Нельзя упускать из виду, однако, что это отчуждение нередко является прямым или косвенным следствием вынужденных процессов реального (миграционного, экономического, культурного) сближения, взаимодействия, взаимной ассимиляции (если понимать этот термин в буквальном смысле, как уподобление) людей и групп – процессов, которые приняли лавинный характер после разрушения многих локальных и социальных рамок советской системы, ее закрытой экономики и пр. Понятно, что реакция на эти процессы, стремление сохранить в неприкосновенности привычные формы локальной или этнической идентичности также могут рассматриваться как неизбежная характеристика этой ситуации. Притом что ни власть, ни общество (как элиты, так и «массы», причем со всех сторон) не готовы и не способны к «нормальному», т. е. цивилизованному, решению возникающих проблем. В том числе, к преодолению этнических фобий.
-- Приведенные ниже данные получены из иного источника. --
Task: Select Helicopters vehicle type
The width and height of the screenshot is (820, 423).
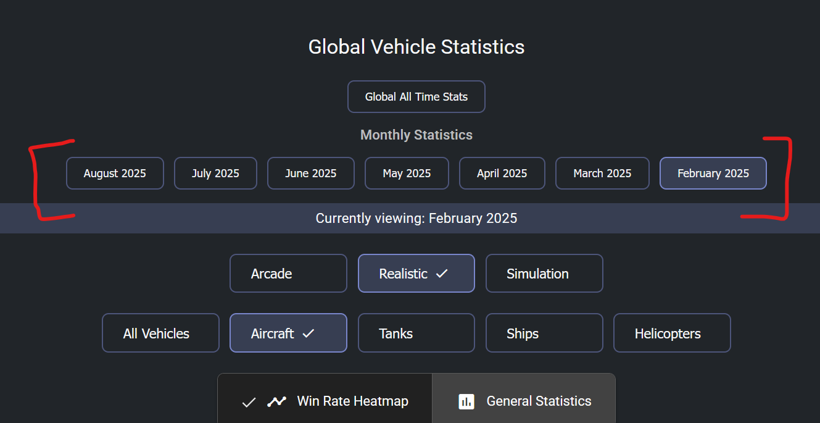Action: (x=671, y=333)
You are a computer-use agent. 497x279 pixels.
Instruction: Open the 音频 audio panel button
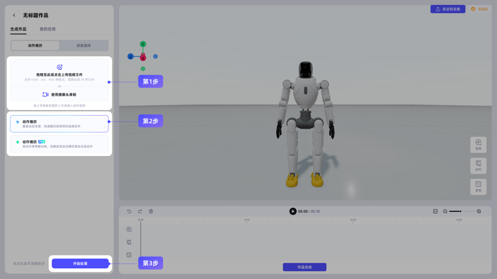478,145
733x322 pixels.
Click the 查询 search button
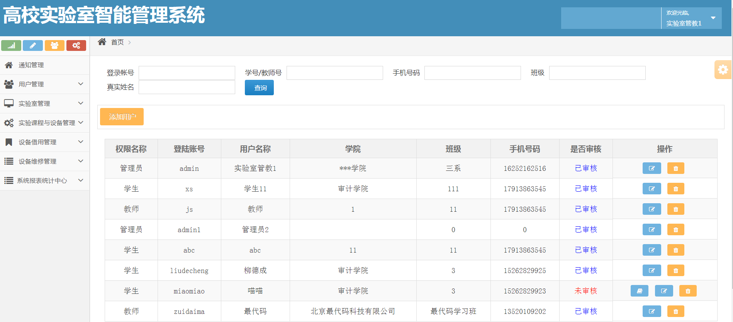click(259, 88)
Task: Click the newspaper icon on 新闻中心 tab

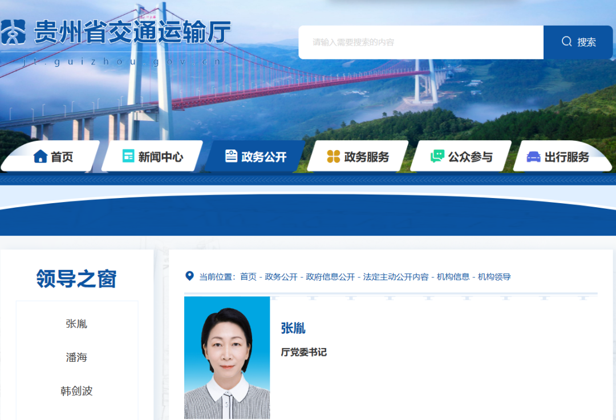Action: 128,156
В итоге действующей фигурой остается «человек обыкновенный», растерянный, не имеющий за душой (в культурном багаже) ничего, кроме утративших свою эффективность стереотипов. А потому вынужденный мучительно трудно, с постоянными срывами и катаклизмами приспосабливаться к изменяющейся обстановке (или столь же трудно сопротивляться ей).
Не происходит ли нечто подобное и с « государственно» чужими, т. е. с новыми (да и «старыми») иностранцами? При всех существующих – и особенно декларируемых – барьерах, в истории России еще не было столь тесных контактов с «дальним Западом», в том числе на межличностном уровне. Отсюда и практическая актуальность многосторонней проблемы сближения/отдаления или контактов/изоляции в этом плане.
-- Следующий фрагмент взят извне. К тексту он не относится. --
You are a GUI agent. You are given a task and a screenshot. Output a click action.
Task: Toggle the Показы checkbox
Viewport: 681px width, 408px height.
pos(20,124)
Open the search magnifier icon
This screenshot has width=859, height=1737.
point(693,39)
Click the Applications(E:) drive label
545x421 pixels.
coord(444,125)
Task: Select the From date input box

Один из показательных поворотов темы «своих и чужих» в сегодняшнем общественном (да и в официальном) мнении – представления о необходимости неких обязательных ограничений для «своих». Так, неприязненное, если не сказать «агрессивное» отношение к недавним переменам в Украине явно обусловлено укорененным образом этой страны и ее народа как «своих», которым «не положено» быть самостоятельными или проявлять реальное стремление к сближению с Европой.
Новые комплексы «врага»?
В социально-политической мифологии мобилизационного общества, советского и, в значительной мере, постсоветского, образ «врага», как известно, занимал не менее важное место, чем противопоставленные ему образы «героя», «жертвы» и т. п. [62] Очевидным «достижением» последнего политического периода, согласно опросам, можно считать обновление общественного внимания к этому образу: по исследованию 1999 года (N=2000 человек), 65 % опрошенных (против 14 %), а в 2003-м (N=2000 человек) – уже 77 % (против 9 %) отмечали, что у сегодняшней России «есть враги». Причем из молодых, до 20 лет, признавали их существование 74 %, а из 50-летних – 82 %.
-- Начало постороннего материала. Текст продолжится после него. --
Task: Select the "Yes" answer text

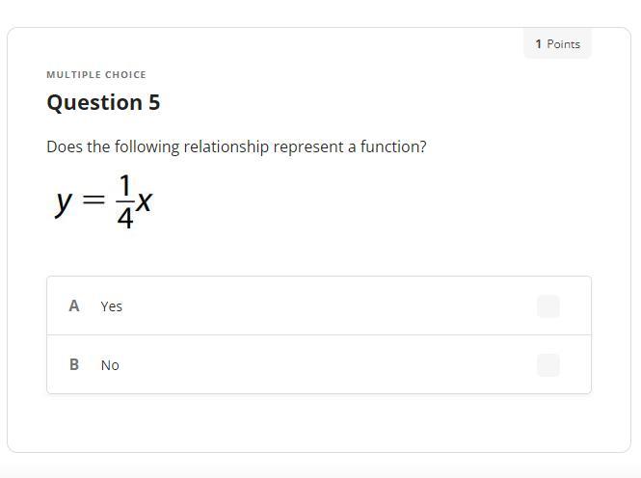Action: (112, 306)
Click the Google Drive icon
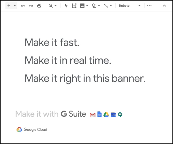173x144 pixels. pos(106,115)
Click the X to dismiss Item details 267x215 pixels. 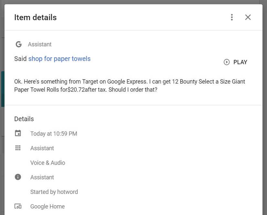coord(248,17)
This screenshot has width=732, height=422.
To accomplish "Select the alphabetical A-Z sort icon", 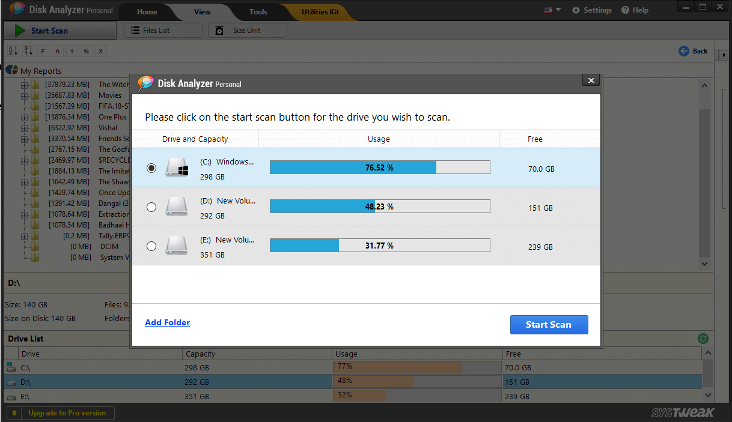I will (x=13, y=51).
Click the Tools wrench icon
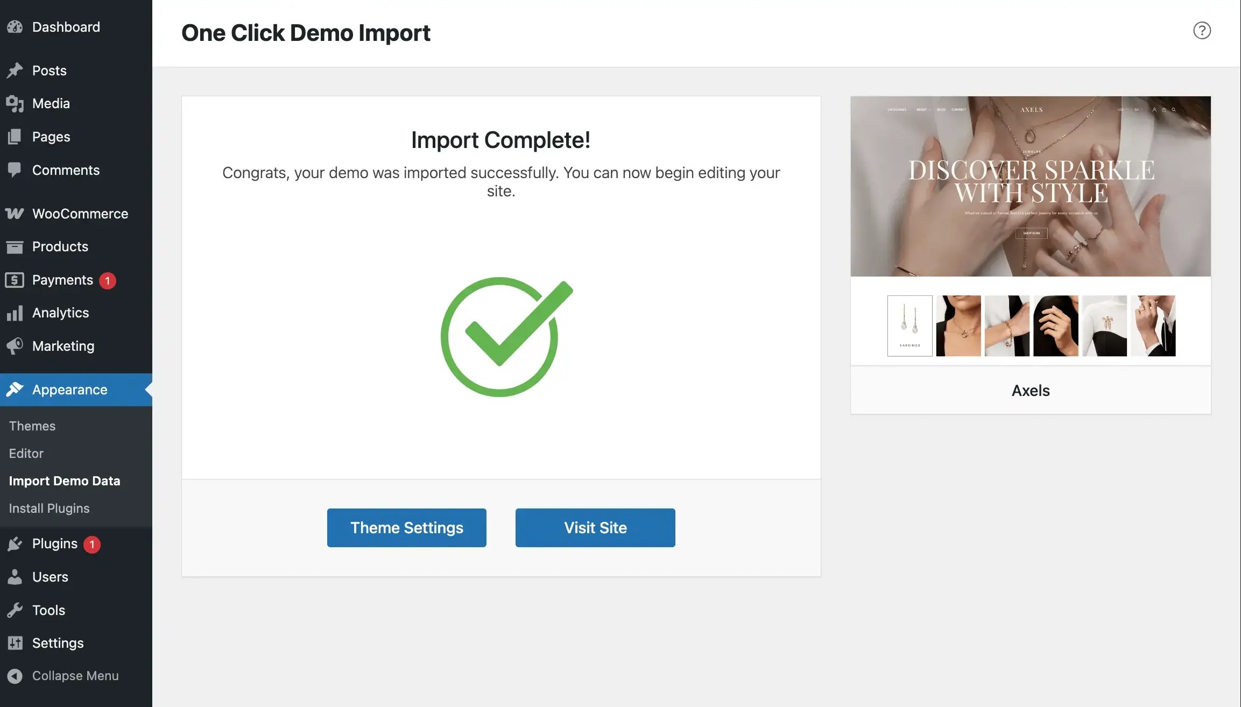This screenshot has width=1241, height=707. click(15, 610)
Но в последние месяцы, особенно в конвульсивной политической риторике после Беслана (сентябрь 2004 года), вариации образа врага приобрели новые смыслы: как будто после весьма долгого – более чем пятидесятилетнего – перерыва поднялись на официозную поверхность темы «мирового заговора» против нашей страны, внутренних врагов, «предателей России». Вопросы о том, насколько обоснованны или с какими целями используются такие инвективы, разумеется, не входят в рамки исследования общественного мнения. Но весьма важно представить, кто сейчас готов воспринять – и насколько серьезно воспринять – давно испытанную терминологию как средство объяснения современных кризисных ситуаций.